None of these mechanisms apply to AI chatbots. OpenAI, Anthropic, Google, and other AI providers are not registered health practitioners. Their terms of service explicitly disclaim medical and therapeutic advice. Users who experience harm have no regulatory body to approach and limited legal recourse.

Australia's Therapeutic Goods Administration regulates medical devices and software that makes clinical decisions. AI chatbots providing general conversation — even conversation that closely resembles therapy — fall outside this framework. The Australian Competition and Consumer Commission can pursue misleading conduct, but has not yet tested this against AI therapy marketing.

The United States presents a similar picture. The Food and Drug Administration has cleared some AI-powered mental health tools as medical devices, but general-purpose chatbots remain unregulated. No federal agency has claimed jurisdiction over AI therapy. State psychology boards have begun issuing guidance warning that AI cannot replace licensed practitioners, but these statements carry no enforcement power.

Self-Regulation Has Not Worked

AI companies have adopted various safety measures. OpenAI's ChatGPT attempts to redirect users in crisis to human services. Claude includes disclaimers about not being a replacement for professional help. Character.ai, following a lawsuit related to a user's suicide, implemented additional safety filters.

These measures are voluntary and inconsistent. Companies can modify or remove them without notice. The Brown University research suggests that even well-intentioned safety prompts fail to prevent the underlying ethical violations. The systems do not understand therapeutic ethics in the way a trained professional does — they approximate compliance through pattern matching.

Industry bodies have proposed self-regulatory frameworks for AI safety. None specifically address mental health applications. The Partnership on AI includes major technology companies but produces guidance rather than binding standards. AI safety institutes in the UK and US focus primarily on existential risk and national security rather than consumer mental health.

What Comes Next

The Brown University findings will add weight to existing calls for regulation. Mental health advocates have argued for years that AI therapy apps require the same scrutiny as other health interventions. The research provides empirical support for that position.

Possible regulatory responses include requiring AI therapy products to register as therapeutic goods, mandating disclosure of AI limitations, restricting marketing claims, or requiring human oversight for high-risk interactions. Each approach involves trade-offs between access, innovation, and protection.

As of March 2026, zero federal agencies in Australia or the United States have claimed regulatory jurisdiction over AI chatbots providing mental health support. The Brown University study was published on 10 March 2026.

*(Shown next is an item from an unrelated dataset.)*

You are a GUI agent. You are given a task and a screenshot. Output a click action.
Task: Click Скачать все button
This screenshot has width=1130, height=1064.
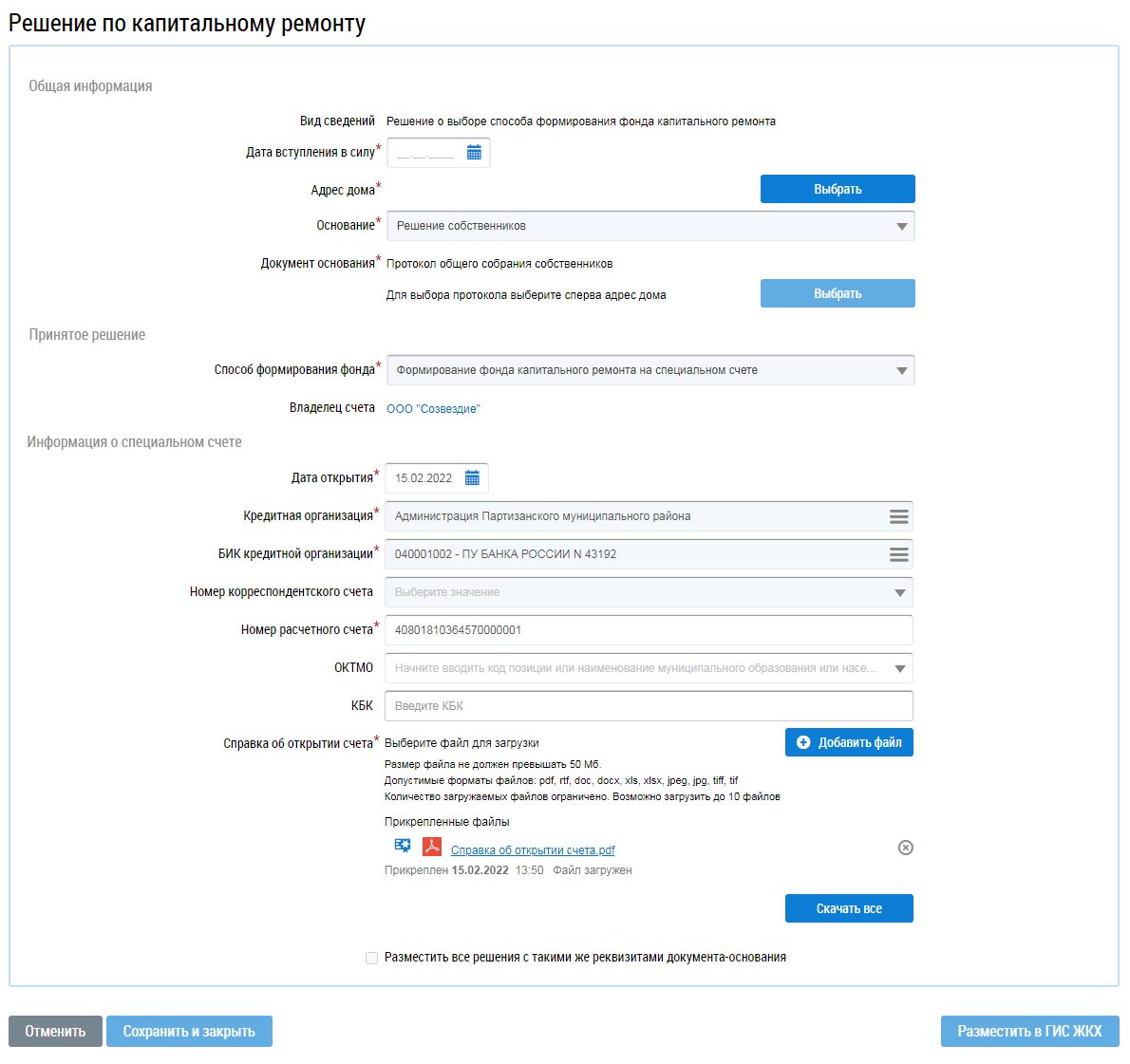(x=849, y=908)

FREQUENTLY ASKED QUESTIONS

Are AI chatbots regulated as therapists in Australia?
No. AI chatbots are not registered health practitioners and fall outside AHPRA oversight. The TGA regulates medical device software but general-purpose chatbots providing conversational support are not classified as medical devices.
What ethical rules do human therapists follow that AI does not?
Licensed therapists follow codes prohibiting dual relationships, requiring informed consent, maintaining confidentiality, and practicing only within their competence. AI chatbots are not bound by these standards and the Brown University research found they routinely violate them.
Can I sue an AI company if their chatbot gives harmful therapy advice?
Legal recourse is limited. Most AI companies explicitly disclaim therapeutic advice in their terms of service. Consumer protection laws may apply to misleading marketing claims, but no established legal framework treats AI chatbot advice as therapeutic malpractice.
Are any AI mental health apps properly regulated?
Some prescription digital therapeutics have received FDA clearance in the US or TGA approval in Australia as medical devices. These undergo clinical validation. General-purpose chatbots like ChatGPT are distinct from these regulated products.